Peter Crichton’s commentary for March 7, 2014

Although pig prices look as though they’re on the rise after the traditional January/February dip, the political situation in Ukraine is continuing to unsettle commodity markets, which if sustained could soon filter through to pig feed prices.

Although the DAPP took a further downward step and now stands at 163.08p, spot buyers were generally prepared to sharpen their pencils to some extent with the result that spot bacon was generally traded ahead of the 162p/kg mark with some having to consider paying 4-6p/kg above this to secure the numbers required.

This is in the face of the ongoing African swine fever related Russian pigmeat import ban, which helps to explain why cull prices are still at relatively low levels and currently showing no signs of improvement.

However, with many bacon pig contract prices now tied to a mixture of the DAPP and spot quotes, it’s hoped that more activity on the spot market will help to stimulate contract prices across the board and revive a flagging DAPP.

A small improvement in the value of the euro, which rose by 0.6% this week to trade on Friday afternoon worth 82.93p, could also help to some extent as far as the import/export balance is concerned.

Cull sow prices are still priced within a fairly narrow trading band with most quotes in the 95-98p/kg range, and some relaxation of the Russian import ban would no doubt stimulate this sector overnight, but this is probably a fair way down Mr Putin’s hit list at present.

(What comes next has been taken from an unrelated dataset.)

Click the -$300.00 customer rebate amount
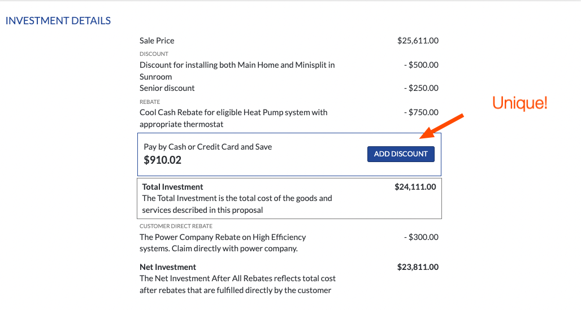 tap(421, 237)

Weaner prices are continuing to signal a shortage of numbers in the supply chain, and despite the threat of higher feed prices, the AHDB 30kg ex-farm weaner average moved up by almost £3/head this week and now stands at £57.44/head, although 7kg piglet values have remained almost unchanged at £41.47/head.

The uncertainty surrounding the Ukrainian situation led to UK wheat futures prices exceeding the £160/t level for the first time since the start of the year, and those producers who have already taken feed cover might for the time being be pleased they have done so.

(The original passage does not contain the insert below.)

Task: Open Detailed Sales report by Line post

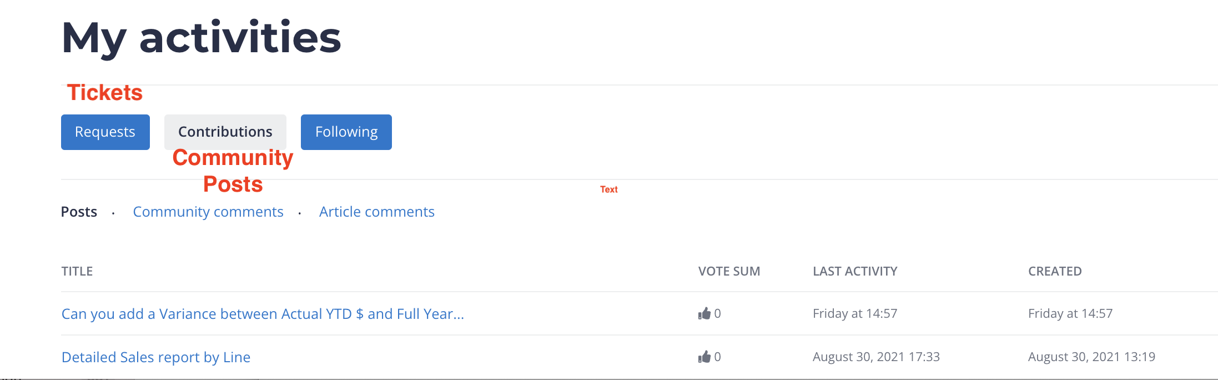Action: 156,357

Soya bean prices have also closed higher with Hipro quoted at £400/t ex East Coast ports, representing a rise of circa £10/t.

But, before we relax, producers must continue to support efforts by the NPA to focus attention on the twin dangers posed by African swine fever and PED (porcine epidemic diarrhoea), both of which could massacre our domestic pig industry if port and import controls are breached.

Many of us can still remember the 2000 swine fever outbreak that hit much of East Anglia, not to mention the widespread FMD epidemic in 2001, as well as a further escape of FMD from the Government’s Pirbright laboratory in 2007.

Dark days, but vigilance must remain the key word and imports should be subjected to the highest levels of scrutiny and tests known to man (or woman).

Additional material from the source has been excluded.